それに我が殿ならばしっかりと評価してくれるのもあるだろうがな。


「時茂殿、ここだけの話だが相手を撤退に追い込んだ際の追撃戦は乱戦になるだろう。その時に我と一緒に突っ込もうぞ。」


ニヤリと笑いかけると時茂殿は一瞬ポカンとした表情を浮かべた後獰猛な笑みを浮かべうなずいて下がっていった。

あの、正木兄弟の兄だぞ。勇猛でないはずがない。楽しくなりそうだと思っていると敵の姿が見えてきた。砲撃から逃れる為に必死になってこちらに向かってきているな。

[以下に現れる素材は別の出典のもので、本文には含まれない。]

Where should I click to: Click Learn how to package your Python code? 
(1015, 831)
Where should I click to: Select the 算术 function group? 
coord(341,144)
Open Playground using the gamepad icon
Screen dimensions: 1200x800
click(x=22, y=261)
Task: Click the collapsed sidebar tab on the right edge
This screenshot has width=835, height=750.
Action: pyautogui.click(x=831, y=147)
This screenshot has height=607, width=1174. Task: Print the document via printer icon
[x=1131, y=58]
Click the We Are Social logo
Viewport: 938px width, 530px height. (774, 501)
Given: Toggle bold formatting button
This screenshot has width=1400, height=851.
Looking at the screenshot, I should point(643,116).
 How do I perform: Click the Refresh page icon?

「よし!敵の姿を確認したぞ!射撃体制用意!順次敵に向かって狙撃を開始しろ!一当てしたのち下がりながら連射だ!」


パシュンッ


特徴的な弓の音をさせながら真っ直ぐに力強く敵を貫こうと矢が飛んでいく。相手は最初の一撃で50人ほどが戦線を離脱した。敵の指揮官であろう男が周りに指示を出し二手に分かれた。彼らは矢を避ける為に出来るだけ体をかがめ馬の背に顔を隠す。


「時茂殿反対側は任せますぞ!」


「はっ!」


「退けい!退けい!」


我らは馬を走らせて敵から距離を取りながら後ろの射手に攻撃を任せる。


「あてさえすればいい!連射しろ!」


敵は連射出来ることを知らない為発射間隔の短さに驚き戸惑っている。このまま減らせるところまで減らすかと考えていると肉薄しようと損害覚悟で突っ込んでくるかと思った敵は追撃をやめ射程外へと逃れる。しかし、離脱するわけでもなくこちらを睨みながら距離を保っている。


流石にやるな。こちらが砲撃を精密に行えないことを理解しているのか?だがお前達をここまで引きつけたこと自体が作戦が成功しているんだよ。


後ろから歩兵隊がやってくる。あれが雪斎が率いる中陣か。相手が右手左手、奥に一隊ずつの我らから見ると四角の頂点となるように分かれている。狙えるものに対しては狙撃を行わせているがあまり効果はないかもしれんな。


ジリジリと蒲原城の方へと押しやられている。だがこれでいい、あとは酒井殿に託すだけだ。